The ship starts to fall from height H=10R₂ with the legs up and the inner bar at the center. the computer immediately moves the bar to a certain distance "a" upwards, so when the ship touches the ground the legs are at the bottom. it made half a rotation.
Find a formula for "a" so that the ship will land with legs down.

Homework Equations

Moment of inertia of a cylinder round the center: $I_c=\frac{1}{2}MR^2$
Steiner's theorem: $I_a=I_c+Ma^2$
Free fall: $h=\frac{1}{2}gt^2$
Conservation of angular momentum: $I_c\omega_0=I_1\omega_1$

The Attempt at a Solution

Moment of inertia with the bar at the center:
$$I=\frac{1}{2}\left(R_1^2-R_2^2\right)$$
Moment of inertia with the bar at distance a:
$$I=\frac{1}{2}\left(R_1^2-R_2^2\right)+\frac{1}{2}mr^2+m\left(a+\frac{r}{2}\right)^2$$
$$I=\frac{1}{2}\left[ M\left( R_1^2-R_2^2 \right)+m\left( a^2+ra+\frac{5}{4}r^2 \right)\right]$$
The center of mass when the bar is off the center is at distance C:
$$m\left(a+\frac{r}{2}\right)=C(M+m)\rightarrow C=\frac{\left(a+\frac{r}{2}\right)}{M+m}$$
Free fall between the centers of mass at the top and bottom positions:
$$h=\frac{1}{2}gt^2\rightarrow t^2=\frac{2}{g}\left[10R_2-R_1+\frac{\left(a+\frac{r}{2}\right)}{M+m}\right]$$
The ship makes half a turn, i.e. π[rad]. The new angular velocity:
$$\omega_1=\frac{\pi}{t}=\frac{\pi}{\sqrt{\frac{2}{g}\left[10R_2-R_1+\frac{\left(a+\frac{r}{2}\right)}{M+m}\right]}}$$
Conservation of angular momentum:
$$I_c\omega_0=I_1\omega_1\rightarrow \frac{1}{2}\left(R_1^2-R_2^2\right)\cdot \omega_0=\frac{\frac{1}{2}\left[M\left(R_1^2-R_2^2\right)+m\left(a^2+ra+\frac{5}{4}r^2\right)\right]\pi}{\sqrt{\frac{2}{g}\left[10R_2-R_1+\frac{\left(a+\frac{r}{2}\right)}{M+m}\right]}}$$
It's hard to isolate a, i think i am wrong

 

[rude man]

Since no one has responded in over 12 hrs. I have a comment: in order to rotate the rocket about an axis perpendicular to the spin axis, a torque has to be developed about that perpendicular axis, resulting in a precession motion. But I fail to see how moving the bar provides such a torque.

 

[Karol]

The rocket needn't rotate about an axis perpendicular to the spin axis, it should rotate about an axis parallel to the spin axis, or even the spin axis itself.
I think that moving the bar changes the angular velocity and distance of falling, that's what i made in my calculation.

 

[rude man]

The rocket needn't rotate about an axis perpendicular to the spin axis, it should rotate about an axis parallel to the spin axis, or even the spin axis itself.
I think that moving the bar changes the angular velocity and distance of falling, that's what i made in my calculation.
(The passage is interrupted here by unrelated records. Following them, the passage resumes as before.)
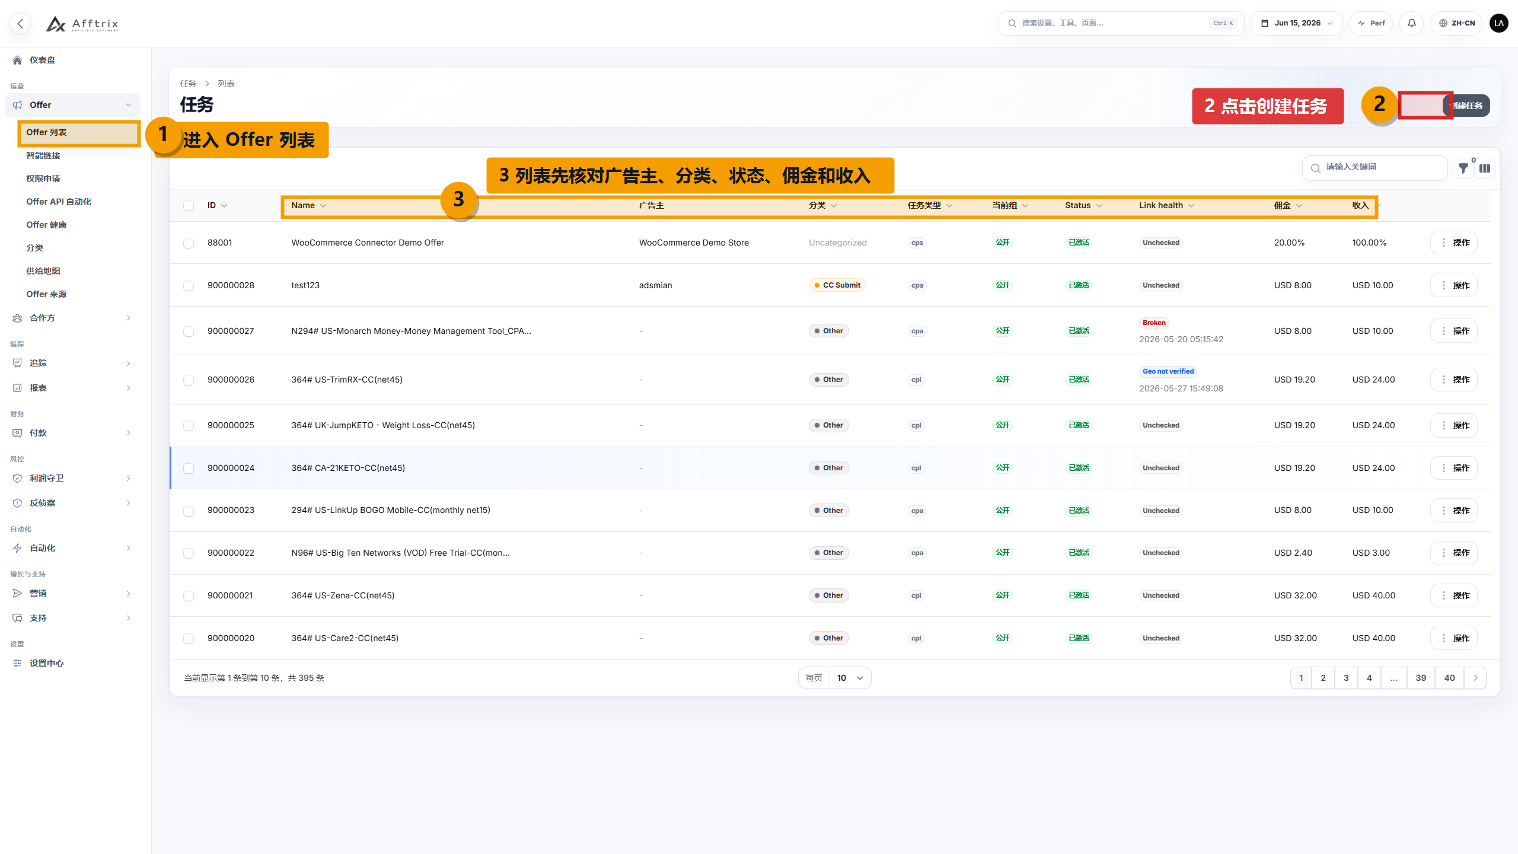Select checkbox for offer 88001
The image size is (1518, 854).
[189, 243]
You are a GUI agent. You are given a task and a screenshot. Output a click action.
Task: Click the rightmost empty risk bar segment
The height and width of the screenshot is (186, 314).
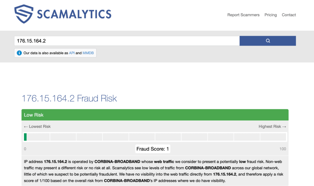click(x=273, y=137)
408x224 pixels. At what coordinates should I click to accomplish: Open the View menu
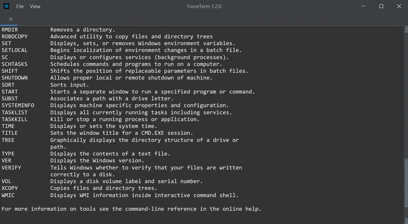35,6
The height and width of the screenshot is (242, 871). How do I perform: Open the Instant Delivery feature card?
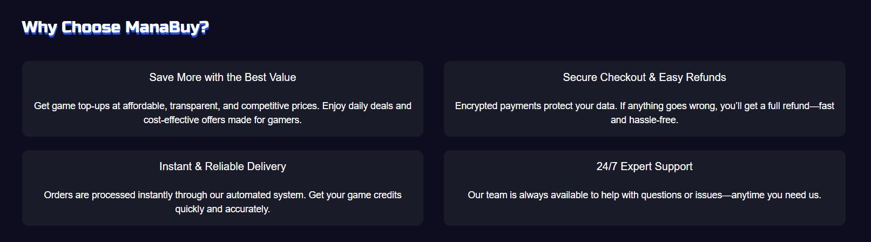[x=222, y=188]

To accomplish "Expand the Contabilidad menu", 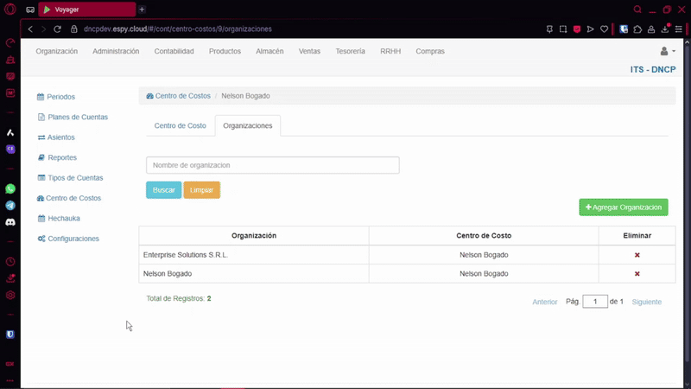I will (x=174, y=52).
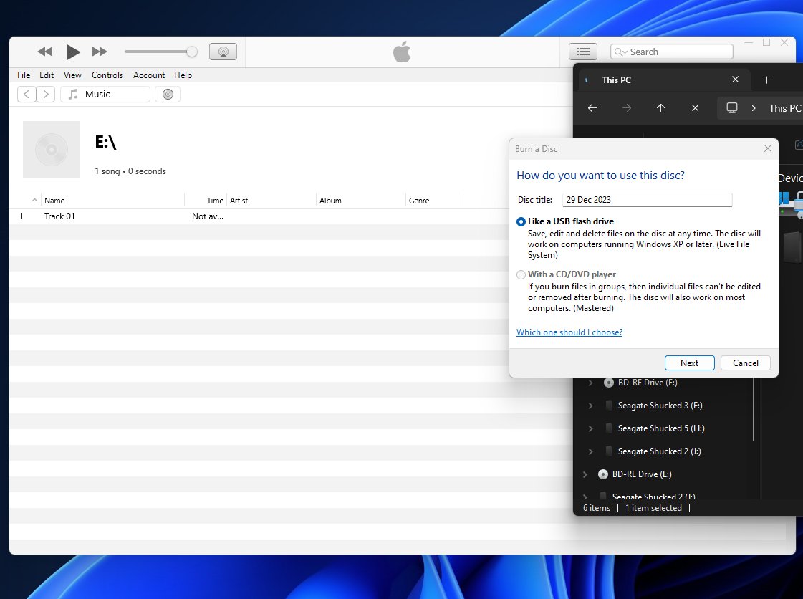Click the iTunes volume slider knob
803x599 pixels.
pos(191,52)

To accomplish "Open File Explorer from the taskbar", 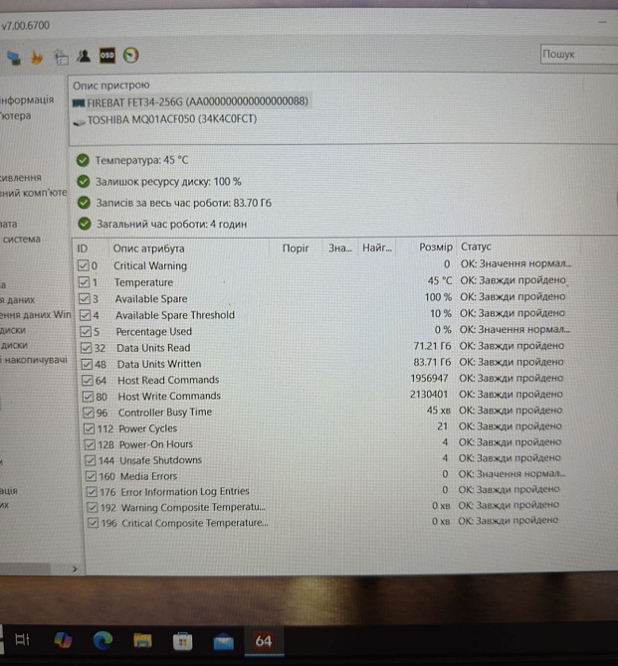I will pyautogui.click(x=143, y=640).
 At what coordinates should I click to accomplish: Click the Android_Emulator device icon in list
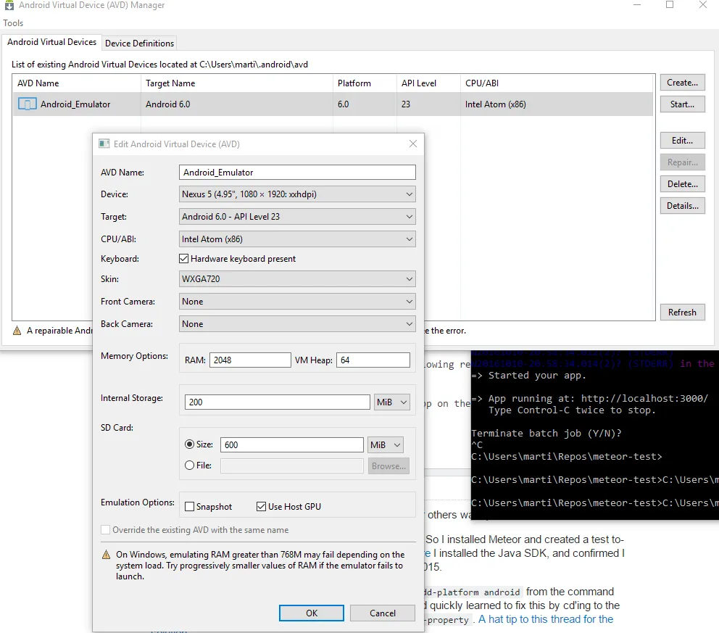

That doesn't make sense. Rotating about the spin axis will not "right" the rocket.
How do you visualize the bar? Is it coaxial with the spin axis or at rt. angles to that axis?
A drawing would be helpful.

 

[haruspex]

That doesn't make sense. Rotating about the spin axis will not "right" the rocket.
How do you visualize the bar? Is it coaxial with the spin axis or at rt. angles to that axis?
A drawing would be helpful.

There is a diagram at the end of the OP. The rod is parallel to the spin axis, both being horizontal. The idea is to control the rate of spin so that when the tube hits the ground it has done one half rotation. Control is exercised by moving the rod nearer to or further from the spin axis.

 

[haruspex]

$I=\frac{1}{2}\left(R_1^2-R_2^2\right)$

That's not the right formula for an annulus (even if you plug the mass in!). Two solid cylinders of the two radii would have different masses.
Also, the bar has a small MoI even when at the axis of rotation.

$m\left(a+\frac{r}{2}\right)^2$

I think 'a' is supposed to be the distance the rod's centre is displaced.

The center of mass when the bar is off the center is at distance C:

Not sure you are expected to allow for such niceties. If so, you also need to consider that the moment of inertia you just computed is not the one about its mass centre.

 

[rude man]

There is a diagram at the end of the OP. The rod is parallel to the spin axis, both being horizontal. The idea is to control the rate of spin so that when the tube hits the ground it has done one half rotation. Control is exercised by moving the rod nearer to or further from the spin axis.

There is a diagram at the end of the OP. The rod is parallel to the spin axis, both being horizontal. The idea is to control the rate of spin so that when the tube hits the ground it has done one half rotation. Control is exercised by moving the rod nearer to or further from the spin axis.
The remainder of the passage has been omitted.